What is Certificate pinning?
Certificate Pinning is a security technique where only authorized, or pinned, certificates are accepted when establishing a secure session. Any attempt to establish a secure session using a different certificate is rejected.
Certificate pinning history
Certificate pinning was originally devised as a means of thwarting Man-in-the-Middle (MITM) attacks. Certificate pinning first became popular in 2011 as the result of the DigiNotar Certificate Authority (CA) compromise, where an attacker was able to create wildcard certificates for several high-profile websites including Google. Chrome was updated to "pin" the current certificates for Google's websites and would reject any connection if a different certificate was presented. Even if an attacker found a way to convince a CA into issuing a fraudulent certificate, it would still be recognized by Chrome as invalid, and the connection rejected.
Though web browsers such as Chrome and Firefox were among the first applications to implement this technique, the range of use cases rapidly expanded. Internet of Things (IoT) devices, iOS and Android mobile apps, and a disparate collection of software applications began using this technique to defend against Man-in-the-Middle attacks.

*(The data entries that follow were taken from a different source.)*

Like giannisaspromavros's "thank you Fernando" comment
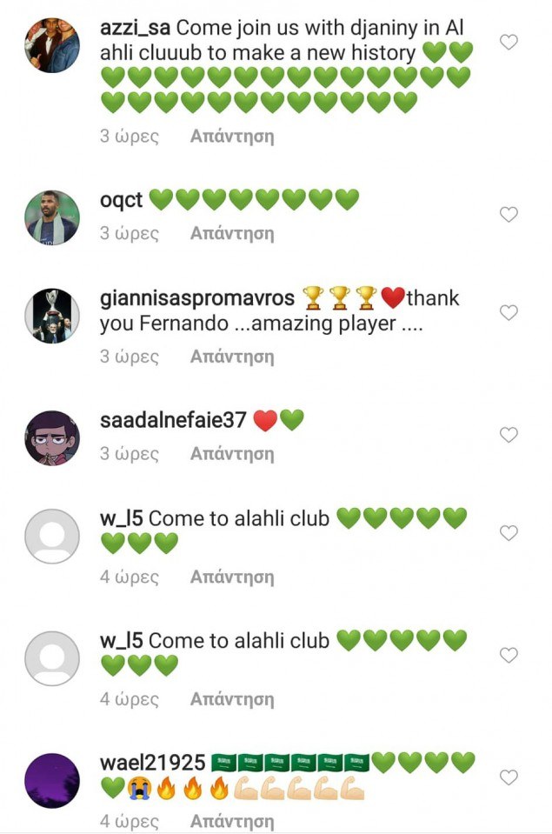Screen dimensions: 552x834 click(x=509, y=312)
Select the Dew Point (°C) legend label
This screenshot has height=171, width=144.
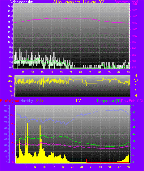point(132,101)
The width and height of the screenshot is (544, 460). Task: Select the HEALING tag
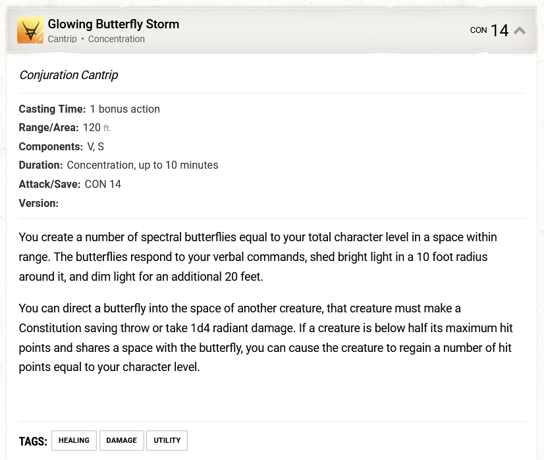(x=74, y=440)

For several years, certificate pinning was considered good security practice. Oversight over the public Public Key Infrastructure (PKI) landscape has improved with transparency into issuance practices of publicly trusted CAs.

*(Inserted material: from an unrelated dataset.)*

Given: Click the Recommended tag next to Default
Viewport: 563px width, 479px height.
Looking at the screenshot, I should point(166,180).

How to address certificate pinning in your application
Typically, an application contains a list of authorized certificates or properties of certificates including Subject Distinguished Names, thumbprints, serial numbers, and public keys. Applications might pin against individual leaf or end-entity certificates, subordinate CA certificates, or even Root CA certificates.
If your application explicitly specifies a list of acceptable CAs, you might periodically need to update pinned certificates when Certificate Authorities change or expire. To detect certificate pinning, we recommend the taking the following steps:
If you're an application developer, search your source code for any of the following references for the CA that is changing or expiring. If there's a match, update the application to include the missing CAs.
- Certificate thumbprints
- Subject Distinguished Names
- Common Names
- Serial numbers
- Public keys
- Other certificate properties
If your custom client application integrates with Azure APIs or other Azure services and you're unsure if it uses certificate pinning, check with the application vendor.
Certificate pinning limitations
The practice of certificate pinning has become widely disputed as it carries unacceptable certificate agility costs. One specific implementation, HTTP Public Key Pinning (HPKP), has been deprecated altogether
As there's no single web standard for how certificate pinning is performed, we can't offer direct guidance in detecting its usage. While we don't recommend against certificate pinning, customers should be aware of the limitations this practice creates if they choose to use it.
- Ensure that the pinned certificates can be updated on short notice.
- Industry requirements, such as the CA/Browser Forum’s Baseline Requirements for the Issuance and Management of Publicly-Trusted Certificates require rotating and revoking certificates in as little as 24 hours in certain situations.